Muffinresearch Labs by Stuart Colville

Running VMware images under VirtualBox | 1 Comment

Posted in Linux/Unix, Work on 4th June 2009, 12:11 pm by

I use the excellent VirtualBox on Ubuntu but I had a specific Debian dev environment VM that I’d previously run under VMware Fusion on my work mac when it used to have OSX on it ;-) . The current versions of VirtualBox (2.2.4 in my case) support running vmdk disks now so it makes it possible to just create a new vm with the appropriate setting for the existing vm image and attach the disks, or so I thought!

When I first ran the image it looked to book up fine – however when it got to mounting the root file system it hung saying “Waiting for root filesystem”

Fortunately whilst looking at the hard-disk settings (with the vm shutdown) I noticed that there were additional adapters for SATA and SCSI. Vmware by default uses SATA so getting it working was a simple as enabling the SATA adapter and setting each disk to the correct SATA ports 0 and 1 in my case as I have 2 hard disks.

hard disk dialogue

Booting the VM resulted in the filesystem mounting correctly and it all working!!!

I then thought it would be a plan to remove the VMware tools so I could install the VirtualBoxGuestAdditions.
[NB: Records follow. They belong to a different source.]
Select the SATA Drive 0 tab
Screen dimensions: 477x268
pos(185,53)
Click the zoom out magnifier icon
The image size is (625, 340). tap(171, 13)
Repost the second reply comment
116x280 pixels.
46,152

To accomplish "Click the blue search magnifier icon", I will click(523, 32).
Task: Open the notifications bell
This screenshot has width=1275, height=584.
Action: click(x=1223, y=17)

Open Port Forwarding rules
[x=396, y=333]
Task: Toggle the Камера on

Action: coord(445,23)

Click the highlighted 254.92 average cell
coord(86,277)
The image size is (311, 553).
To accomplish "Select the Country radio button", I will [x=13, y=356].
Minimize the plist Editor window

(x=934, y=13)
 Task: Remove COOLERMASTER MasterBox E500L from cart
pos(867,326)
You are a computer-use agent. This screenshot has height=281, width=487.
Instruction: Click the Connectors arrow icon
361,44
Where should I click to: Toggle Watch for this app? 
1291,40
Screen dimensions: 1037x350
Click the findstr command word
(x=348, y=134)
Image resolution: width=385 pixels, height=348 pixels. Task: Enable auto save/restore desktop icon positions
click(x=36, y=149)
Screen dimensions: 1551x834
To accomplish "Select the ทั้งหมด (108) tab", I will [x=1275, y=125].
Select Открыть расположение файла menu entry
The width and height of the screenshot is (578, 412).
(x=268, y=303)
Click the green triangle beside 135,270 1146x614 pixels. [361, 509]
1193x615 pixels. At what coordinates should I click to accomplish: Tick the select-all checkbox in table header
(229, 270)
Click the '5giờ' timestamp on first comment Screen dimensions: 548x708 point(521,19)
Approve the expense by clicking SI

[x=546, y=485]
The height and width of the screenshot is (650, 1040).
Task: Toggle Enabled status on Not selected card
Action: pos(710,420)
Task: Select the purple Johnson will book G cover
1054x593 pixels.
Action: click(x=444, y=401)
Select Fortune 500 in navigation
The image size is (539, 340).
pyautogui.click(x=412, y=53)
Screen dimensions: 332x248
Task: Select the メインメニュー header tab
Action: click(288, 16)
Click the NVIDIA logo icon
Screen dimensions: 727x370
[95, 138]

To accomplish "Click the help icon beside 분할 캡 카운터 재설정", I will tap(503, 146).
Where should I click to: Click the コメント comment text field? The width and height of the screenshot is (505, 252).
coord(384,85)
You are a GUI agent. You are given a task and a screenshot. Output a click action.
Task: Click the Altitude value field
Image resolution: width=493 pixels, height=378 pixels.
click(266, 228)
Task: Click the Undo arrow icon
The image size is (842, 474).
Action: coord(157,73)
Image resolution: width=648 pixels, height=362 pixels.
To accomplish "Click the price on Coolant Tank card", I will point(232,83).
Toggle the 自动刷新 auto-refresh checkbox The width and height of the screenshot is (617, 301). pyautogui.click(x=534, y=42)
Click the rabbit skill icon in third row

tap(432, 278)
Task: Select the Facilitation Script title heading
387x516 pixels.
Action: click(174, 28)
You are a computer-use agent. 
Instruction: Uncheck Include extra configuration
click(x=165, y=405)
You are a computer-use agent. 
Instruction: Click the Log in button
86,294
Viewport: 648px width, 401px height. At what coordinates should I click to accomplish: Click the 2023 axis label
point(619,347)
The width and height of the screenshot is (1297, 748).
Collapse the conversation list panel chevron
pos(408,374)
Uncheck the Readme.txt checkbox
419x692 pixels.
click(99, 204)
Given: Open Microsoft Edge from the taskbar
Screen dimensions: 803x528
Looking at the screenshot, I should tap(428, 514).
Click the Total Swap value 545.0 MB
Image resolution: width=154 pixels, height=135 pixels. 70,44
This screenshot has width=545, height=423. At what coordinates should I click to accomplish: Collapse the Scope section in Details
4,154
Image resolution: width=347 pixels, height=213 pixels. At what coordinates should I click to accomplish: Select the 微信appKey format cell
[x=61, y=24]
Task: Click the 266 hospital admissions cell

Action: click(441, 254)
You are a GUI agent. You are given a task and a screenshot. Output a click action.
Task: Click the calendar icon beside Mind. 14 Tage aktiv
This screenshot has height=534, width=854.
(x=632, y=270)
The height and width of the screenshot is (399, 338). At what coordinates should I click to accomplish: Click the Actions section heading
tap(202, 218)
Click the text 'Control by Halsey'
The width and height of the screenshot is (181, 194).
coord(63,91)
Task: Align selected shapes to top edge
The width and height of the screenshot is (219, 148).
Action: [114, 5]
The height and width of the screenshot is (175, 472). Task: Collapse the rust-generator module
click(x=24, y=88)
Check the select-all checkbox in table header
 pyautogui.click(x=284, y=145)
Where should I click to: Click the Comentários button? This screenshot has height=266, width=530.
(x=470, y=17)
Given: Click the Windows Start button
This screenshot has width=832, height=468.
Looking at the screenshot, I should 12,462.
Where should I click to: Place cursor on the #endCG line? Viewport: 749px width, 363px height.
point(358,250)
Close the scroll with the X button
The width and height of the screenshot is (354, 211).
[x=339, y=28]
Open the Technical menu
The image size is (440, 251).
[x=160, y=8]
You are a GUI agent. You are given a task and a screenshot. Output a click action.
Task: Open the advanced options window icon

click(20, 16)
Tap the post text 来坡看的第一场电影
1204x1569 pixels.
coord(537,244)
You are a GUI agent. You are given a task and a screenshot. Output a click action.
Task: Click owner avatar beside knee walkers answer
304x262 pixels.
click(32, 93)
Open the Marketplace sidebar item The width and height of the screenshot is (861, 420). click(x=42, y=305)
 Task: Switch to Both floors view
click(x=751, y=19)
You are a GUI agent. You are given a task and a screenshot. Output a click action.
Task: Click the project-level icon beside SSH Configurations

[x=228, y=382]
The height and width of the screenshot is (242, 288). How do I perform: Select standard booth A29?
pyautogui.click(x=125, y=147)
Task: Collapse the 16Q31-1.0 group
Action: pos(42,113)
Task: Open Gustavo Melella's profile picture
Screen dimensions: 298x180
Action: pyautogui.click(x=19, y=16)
This turned out to be a bit of a nightmare as running the vmware-tools-uninstaller.pl also deleted my /etc/fstab (WTF?) so when I rebooted everything was read-only.

To get around this I booted back in single user mode and ran the following to remount the root filesystem as rw.

mount -no remount,rw /

Next I recreated the /etc/fstab from a backup and saved it.

Lastly I returned everything back to readonly with

mount -no remount,ro /

and then rebooted. After that it was a case of mounting the VirtualBoxGuestAdditions.iso mounting it at /media/cdrom and then running the installer from there.

Job’s a good’un. If you’re doing the same steps I’d strongly recommend backing-up or checking /etc/fstab is still there after removing vmware tools in case it get’s binned by the vmware tools script of LOL, so you don’t have to go through the same pain to get it all working.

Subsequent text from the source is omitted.